Segment Start: Records for this exercise

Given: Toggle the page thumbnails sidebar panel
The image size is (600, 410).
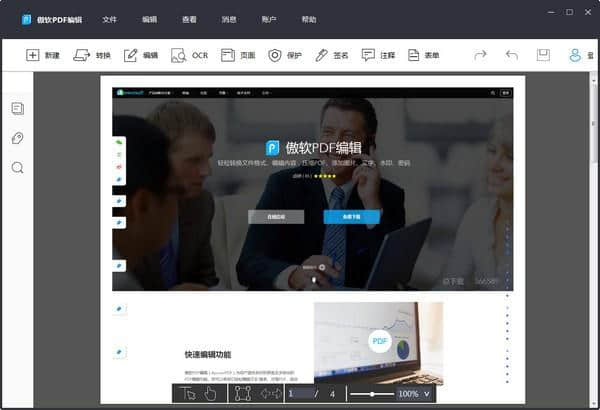Looking at the screenshot, I should 18,108.
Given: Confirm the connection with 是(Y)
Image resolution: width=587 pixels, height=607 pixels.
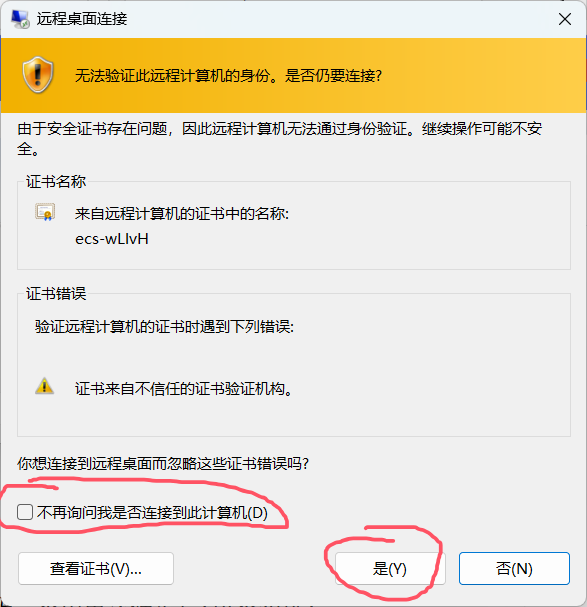Looking at the screenshot, I should click(x=390, y=569).
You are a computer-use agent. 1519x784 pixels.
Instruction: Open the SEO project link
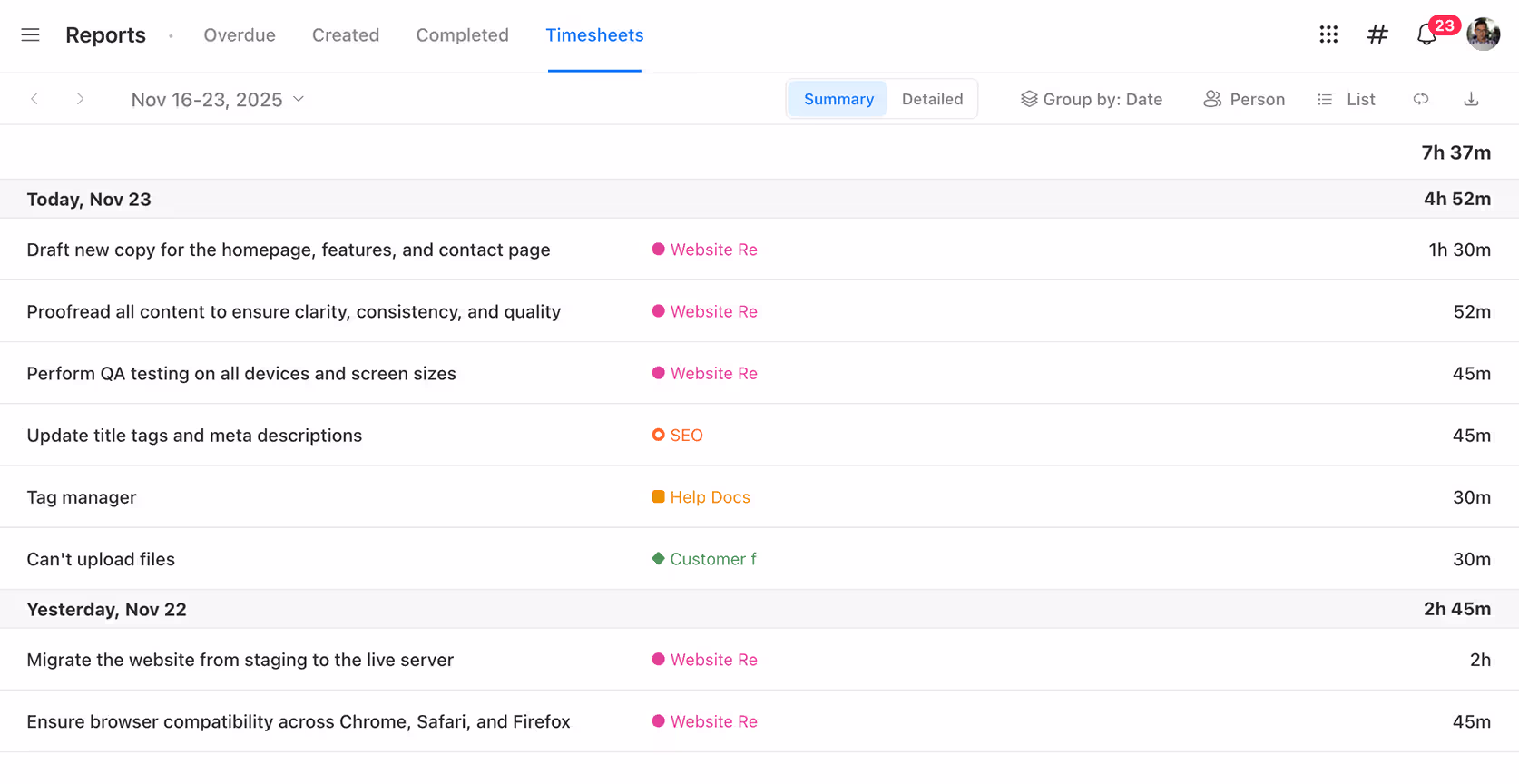pos(686,436)
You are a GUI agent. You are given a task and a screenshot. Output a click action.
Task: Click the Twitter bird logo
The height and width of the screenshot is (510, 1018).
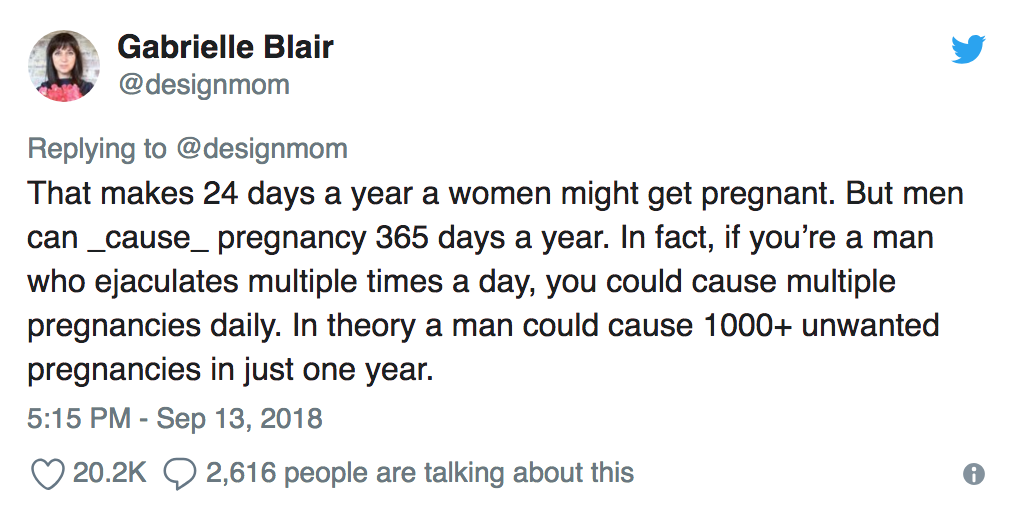pyautogui.click(x=967, y=49)
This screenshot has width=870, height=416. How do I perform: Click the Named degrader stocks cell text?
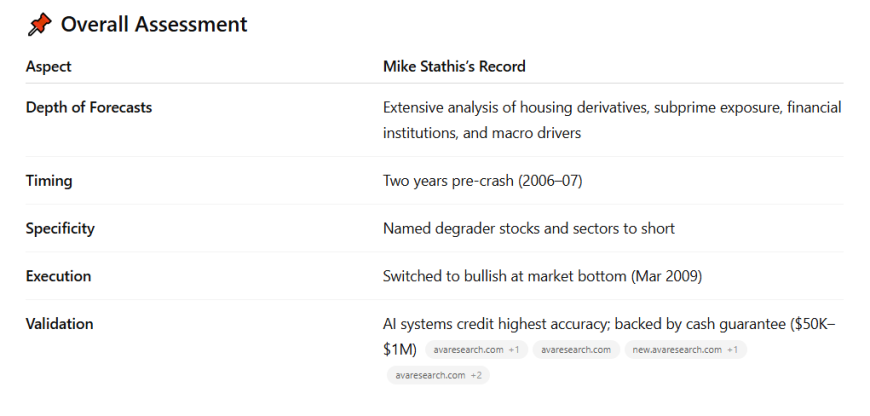click(x=528, y=228)
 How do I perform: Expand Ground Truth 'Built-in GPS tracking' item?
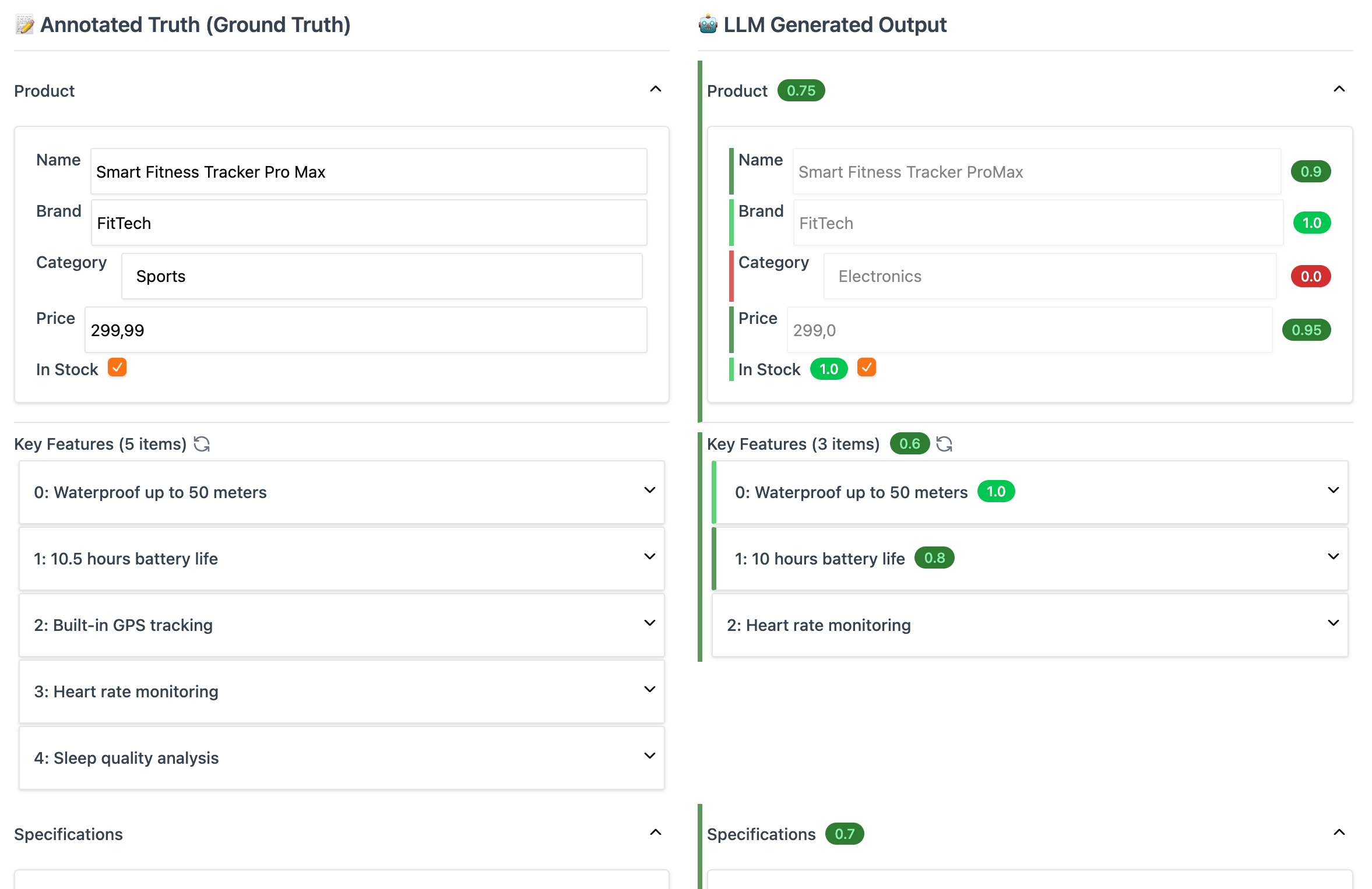pos(649,623)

Segment End: Records for this exercise

Requirement: Go back to the line containing "This screenshot has" and output it and every line after it through the end of the records, exactly, but not the pictures.

Answer for the task:
This screenshot has width=870, height=416. How do I perform: Click the Named degrader stocks cell text?
click(x=528, y=228)
 How do I perform: Expand Ground Truth 'Built-in GPS tracking' item?
pos(649,623)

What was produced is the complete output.